My guess is they said 2.9m3 (rather than tonnes) - which is about a 5% allowance about the 2.77 or so you need - as dazzler said. That would allow for compression, but it can be variable - just get 3m3 or a little over (they usually measure 'full' anyway).  :2thumbsup:  
As to the paving sand it is dependent on the depth you will use for the sand 40-50mm is what I uses - I have seen shallower -25-40mm, but IMO it doesn't matter much. So for 50mm depth you would need 18000x.05 = about a cubic metre. As you might have noticed if the road base is 1500 then the sand will be 1/3 of the so 1/3 needed - .9m3 round up to 1m3. 
I have to say unless you have a need to raise the area 150mm seems a deep base. Nothing wrong with that, but costs more and no point unless you have too.

----------


## Terrian

crushed rock = about 1.3t per m3
paving sand = about 1.5t per m3
(depends on how wet or dry the product is, both soak up a fair amount of water !) 
but really, just order by volume, it would be very few and far between garden supplies that have scales or a weigh bridge.

----------


## tony2096

Thanks guys - I'll order by volume...sounds much more straightforward! 
Another thing that ANL said that surprised me was when I asked about jointing sand (ie the sand you brush into the cracks after laying the pavers). They said they just sell their paving blend (described as double washed Nepean river sand) for use in both the bedding layer and as the jointing sand.  
Now I've read about special jointing sand - should I look around for someone who sells this or does this paving blend sound adequate? 
Tony

----------


## Bloss

> Thanks guys - I'll order by volume...sounds much more straightforward! 
> Another thing that ANL said that surprised me was when I asked about jointing sand (ie the sand you brush into the cracks after laying the pavers). They said they just sell their paving blend (described as double washed Nepean river sand) for use in both the bedding layer and as the jointing sand.  
> Now I've read about special jointing sand - should I look around for someone who sells this or does this paving blend sound adequate? 
> Tony

  You use what you have used to sit the pavers on . . .

----------


## jamc0984

Road base in SE QLD weighs in at 1.7 tonne to the cubic metre (work in a landscape yard!) Most pebble and rock and sand, about 1.5 tonne and soils depending on organic content, 0.9 tonne. 
Dont use your bedding sand to fill the gaps (river sand) its usually way too coarse.

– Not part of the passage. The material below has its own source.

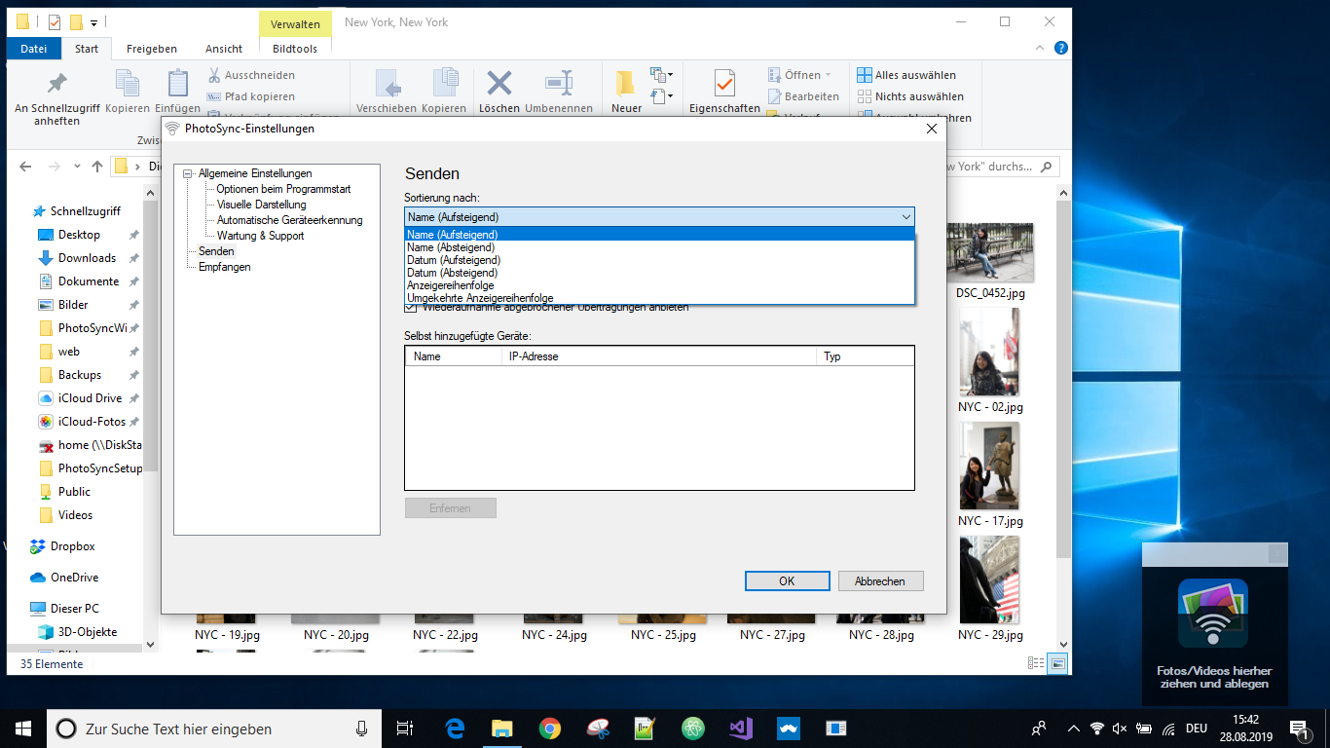Open Visuelle Darstellung settings page
The height and width of the screenshot is (748, 1330).
(261, 205)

Cement Australia make a product called Gap sand (you should be able to get it down there) with a silicon additive that will last a lot longer even their joint fill product (kiln dried sand) will work better. Alternatively, Boral Masonary also have a product called Geofix which when exposed to air goes off in a bout 45 minutes and sets like concrete (chemical reaction) very effective, but about 60 bucks to do 8 metres square.

----------


## tony2096

Thanks jamc - I've found a local supplier of the Australia cement gap sand you mention so that sounds like it's the best for me for filling the gaps. 
Also thanks for the density values for the road-base etc - now I can hopefully avoid ordering double (or half) what I need! 
Tony

----------


## Bloss

> Road base in SE QLD weighs in at 1.7 tonne to the cubic metre (work in a landscape yard!) Most pebble and rock and sand, about 1.5 tonne and soils depending on organic content, 0.9 tonne. 
> Dont use your bedding sand to fill the gaps (river sand) its usually way too coarse. Cement Australia make a product called Gap sand (you should be able to get it down there) with a silicon additive that will last a lot longer even their joint fill product (kiln dried sand) will work better. Alternatively, Boral Masonary also have a product called Geofix which when exposed to air goes off in a bout 45 minutes and sets like concrete (chemical reaction) very effective, but about 60 bucks to do 8 metres square.

  I should have expanded a little - it depends on the sand used for bedding as jamc says - you have to know what you are looking at when you see the bedding sand supplied. The sands I have used for bedding have been OK for filling too - so your local supplied sand will be the guide.

----------